WHAT YOU WILL DO: Print the entries underneath word for word, omitting whatever pictures they contain.

DATA LISTING:
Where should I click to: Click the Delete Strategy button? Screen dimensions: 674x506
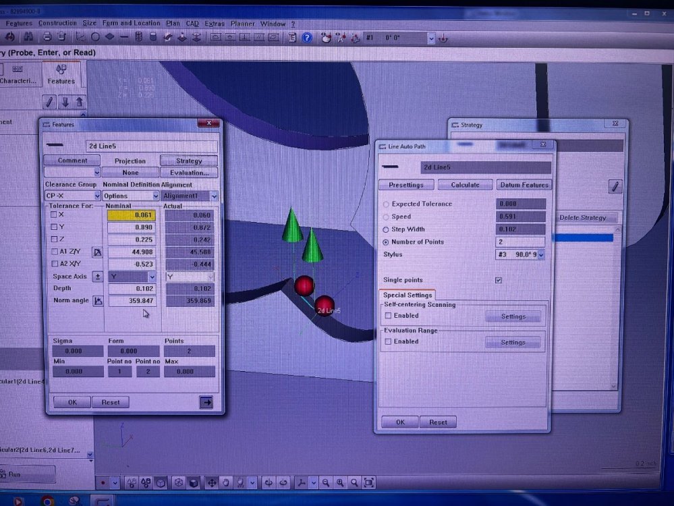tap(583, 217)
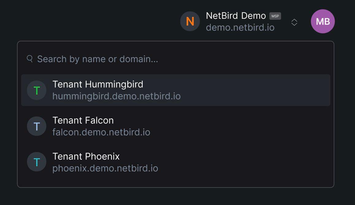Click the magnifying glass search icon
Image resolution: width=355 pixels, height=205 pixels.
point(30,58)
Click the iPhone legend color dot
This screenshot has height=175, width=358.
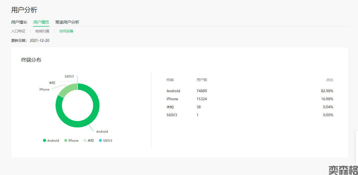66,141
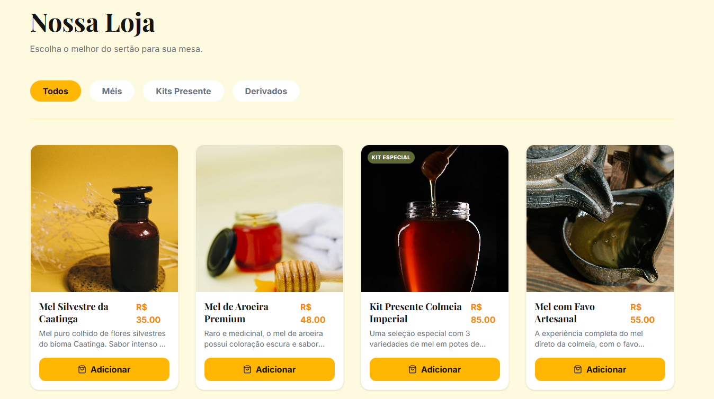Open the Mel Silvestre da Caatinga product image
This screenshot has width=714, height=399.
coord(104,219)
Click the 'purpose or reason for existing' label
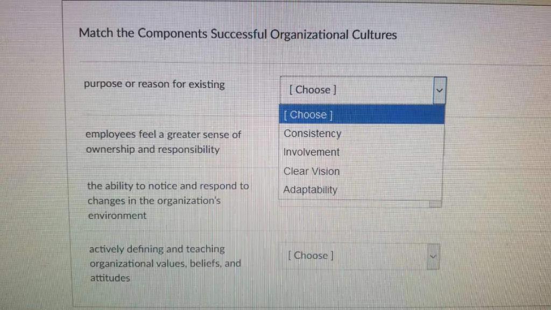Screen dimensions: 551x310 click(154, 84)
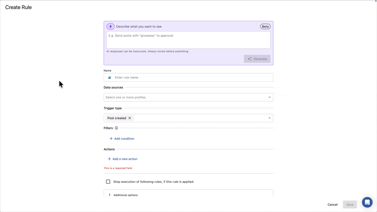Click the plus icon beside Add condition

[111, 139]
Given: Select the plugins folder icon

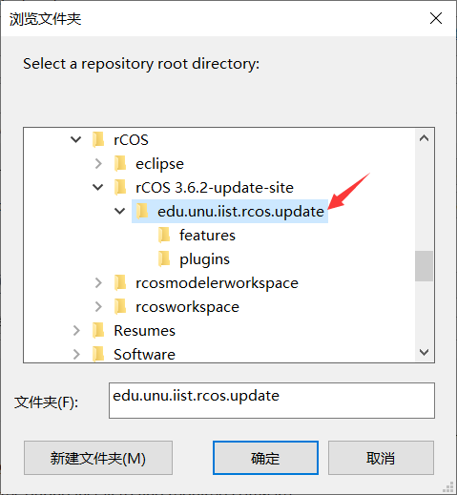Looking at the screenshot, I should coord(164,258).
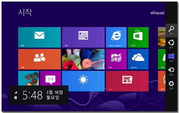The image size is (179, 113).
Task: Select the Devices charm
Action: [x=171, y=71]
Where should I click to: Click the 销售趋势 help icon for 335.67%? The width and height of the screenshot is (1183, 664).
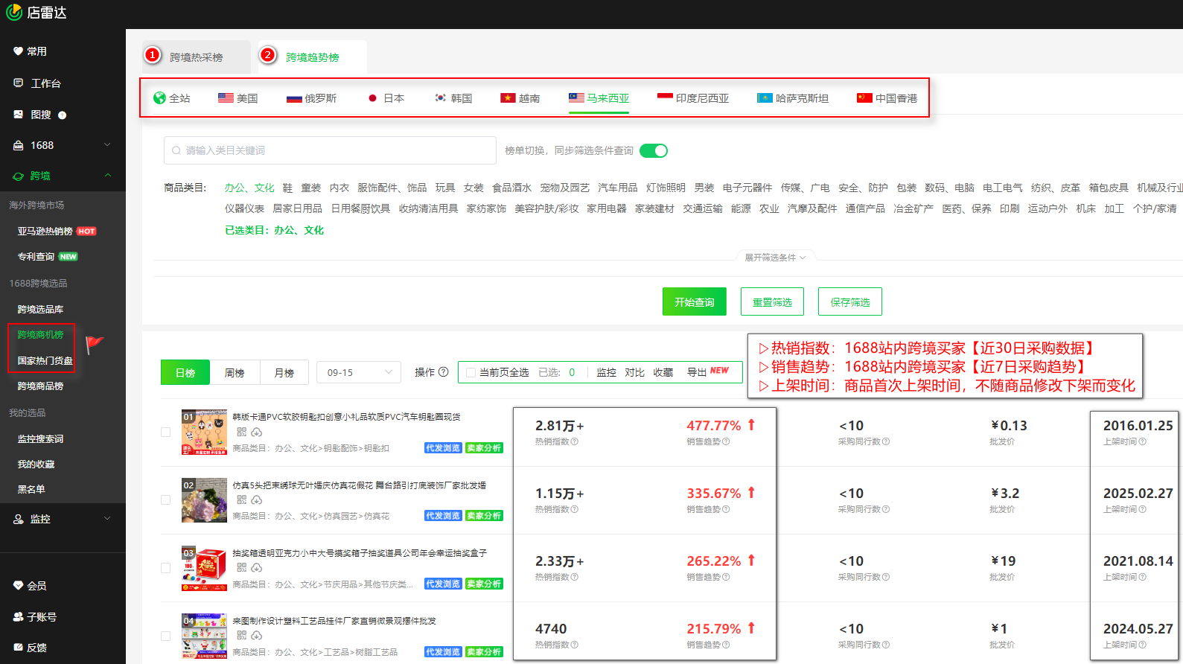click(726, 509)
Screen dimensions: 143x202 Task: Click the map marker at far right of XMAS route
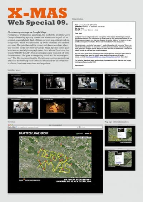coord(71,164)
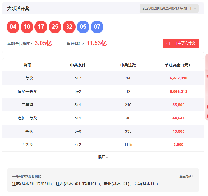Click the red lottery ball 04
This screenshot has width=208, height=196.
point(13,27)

OUTPUT:
Where should I click to: Click the Delete Strategy button? Screen dimensions: 674x506
tap(583, 217)
Click the magnifying glass search icon
Image resolution: width=355 pixels, height=205 pixels.
point(30,58)
Click the iPhone legend color dot
This screenshot has height=175, width=358.
66,141
Open the Mel Silvestre da Caatinga product image
This screenshot has width=714, height=399.
coord(104,219)
Click the 'purpose or reason for existing' label
Screen dimensions: 551x310 click(154, 84)
Click the plus icon beside Add condition

[111, 139]
Given: Select the plugins folder icon

Looking at the screenshot, I should coord(164,258).
The image size is (179, 113).
Task: Select the Devices charm
Action: [x=171, y=71]
Where should I click to: Click the 销售趋势 help icon for 335.67%? The width and height of the screenshot is (1183, 664).
click(726, 509)
Screen dimensions: 143x202 Task: Click the map marker at far right of XMAS route
coord(71,164)
Click the red lottery ball 04
This screenshot has width=208, height=196.
point(13,27)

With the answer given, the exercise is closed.